In reality, Republican policies tend to reflect both greater pragmatism and incoherence than their rhetoric
Kerry Boyd Anderson
Reagan came to power riding a wave of enthusiasm for American might, promising to forcefully defend US interests. However, during his two terms in office, his administration’s policies toward Iran demonstrated a willingness to quietly work with Tehran when it suited Washington’s interests. While the Reagan administration mostly supported Iraq in the Iraq-Iran War, and engaged in the Tanker War against Iran, it also secretly sold missiles to Iran in what became part of the Iran-Contra scandal.

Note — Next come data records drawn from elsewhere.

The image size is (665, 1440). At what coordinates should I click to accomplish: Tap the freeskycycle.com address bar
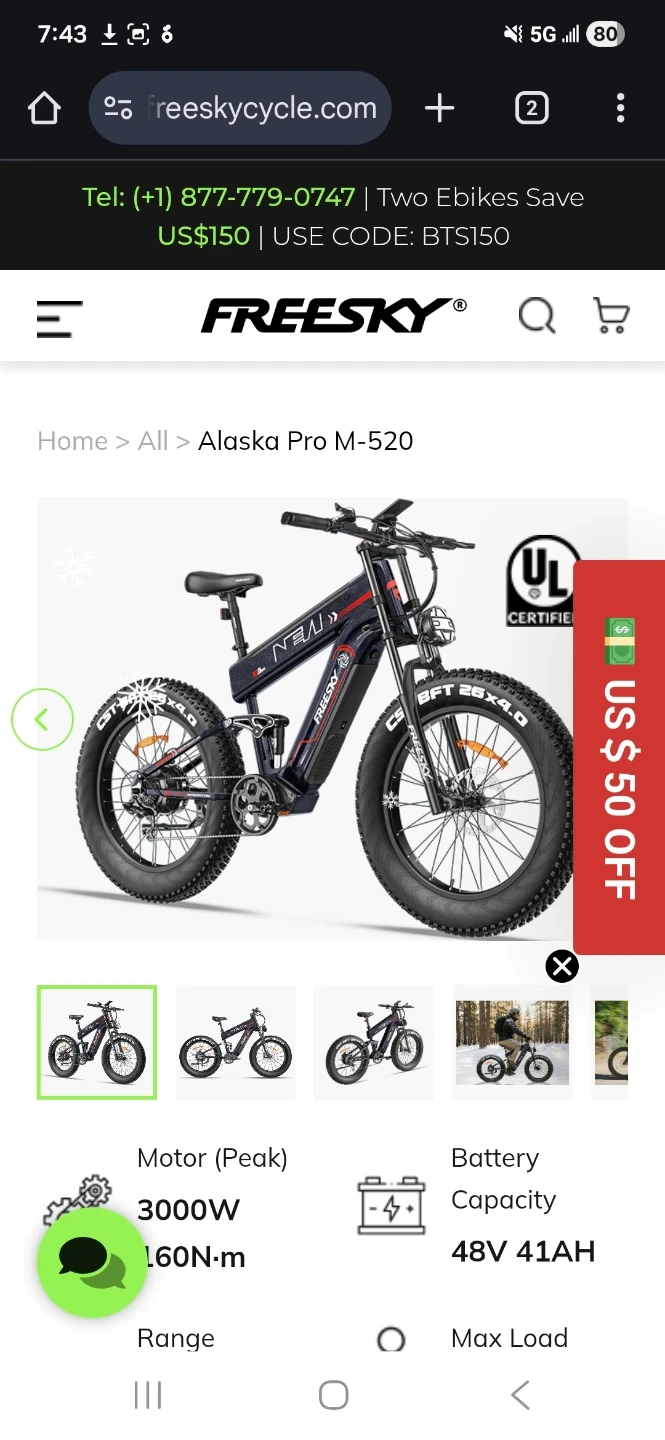coord(240,108)
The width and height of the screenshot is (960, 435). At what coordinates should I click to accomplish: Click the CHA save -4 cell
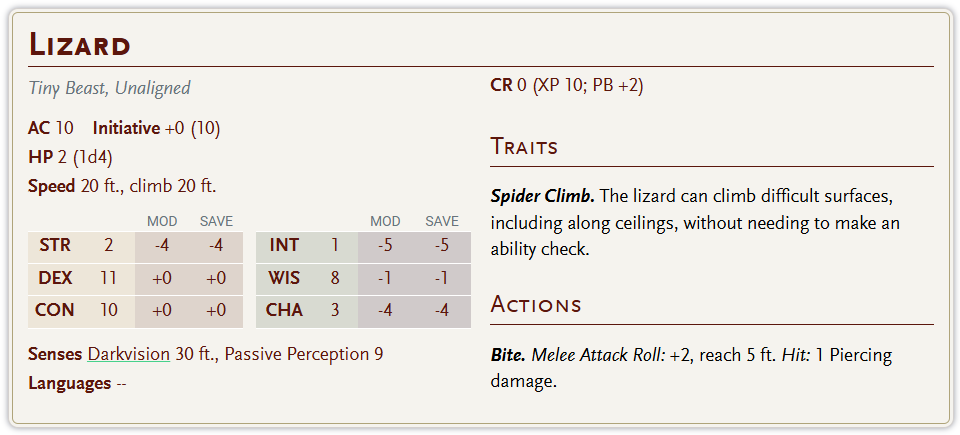[x=441, y=310]
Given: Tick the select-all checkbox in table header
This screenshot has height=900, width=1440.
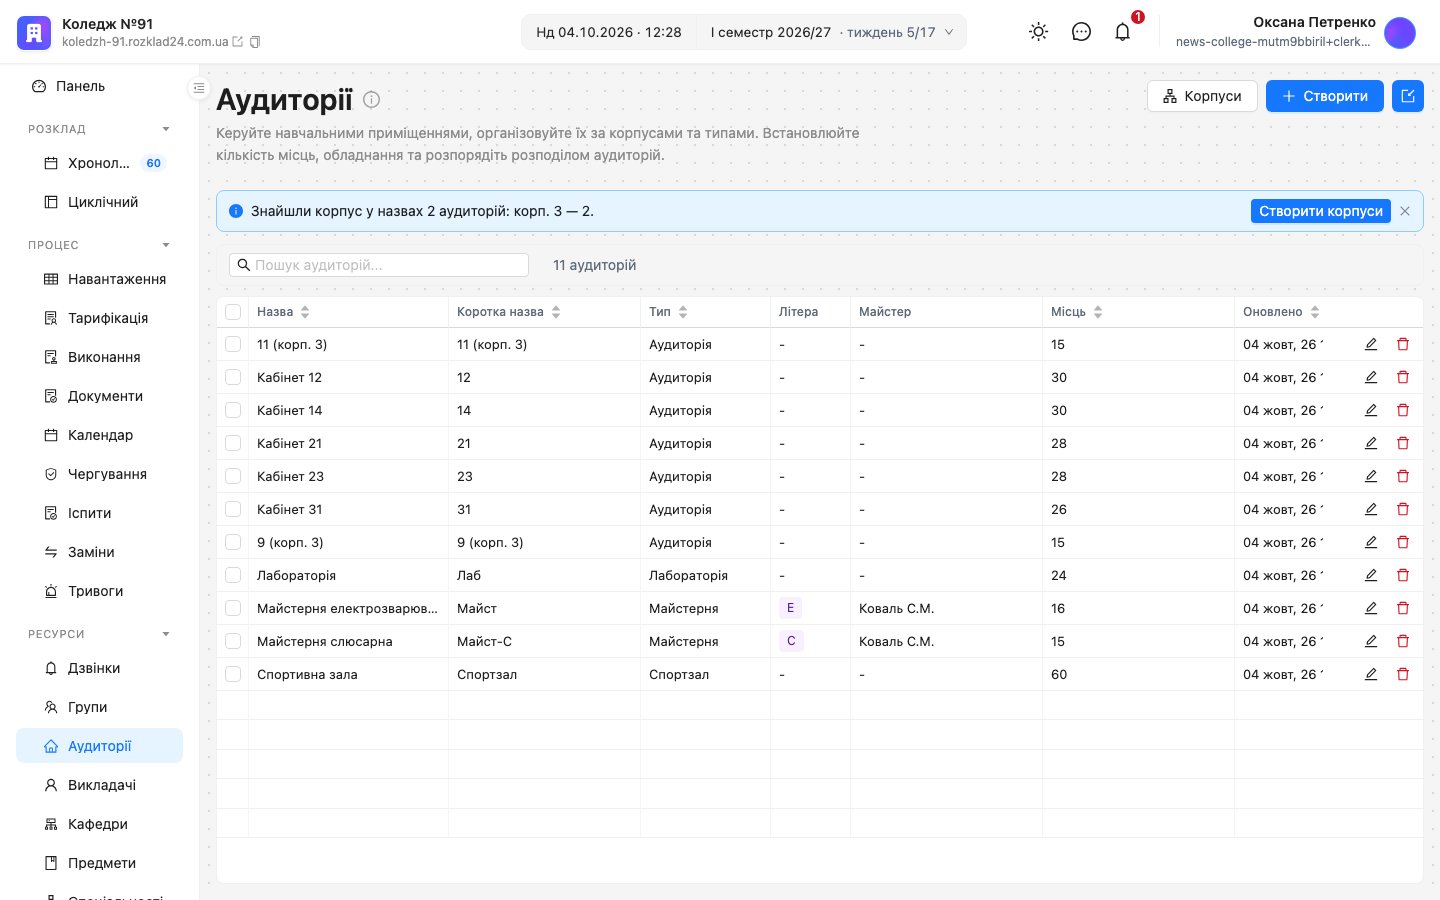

In his inaugural address in 1989, George H.W. Bush said that the US would offer “good will” to those who would help to release “Americans who are held against their will in foreign lands.” As several Americans were held by Iranian proxy Hezbollah in Lebanon, many took Bush’s words as an offer to extend goodwill toward Tehran if it would help secure the hostages’ release. Bush took a pragmatic approach toward Iran, but frustration over the Lebanon hostage crisis, US efforts to limit Iranian influence in Iraq after the first Gulf War and other issues undermined any conciliatory efforts. However, Bush showed no interest in attacking Iran.
In 2002, President George W. Bush famously labeled Iran as part of an “axis of evil,” along with Iraq and North Korea, and his administration included notable anti-Iran hawks. Some of the neoconservatives who served in or influenced his administration saw overthrowing the Iranian regime as the ultimate goal in the region and even believed that overthrowing Saddam Hussein in Iraq would start a chain of events that would result in the downfall of the regime in Tehran. Vice President Dick Cheney reportedly urged the president to consider hitting targets inside Iran in response to Iranian support for militants in Iraq who were attacking US forces. Bush also ordered the military to “study what would be necessary for a strike” against nuclear facilities in Iran.
However, the Bush administration did not directly attack Iran. Rather, the president reportedly stopped Israel from attacking an Iranian nuclear site. While the administration included hawks who wanted to hit Iranian territory, other senior officials feared that the consequences would run counter to US interests. The latter group preferred to focus on military action against Iranian-supported militants in Iraq, while using covert actions and economic sanctions against Tehran.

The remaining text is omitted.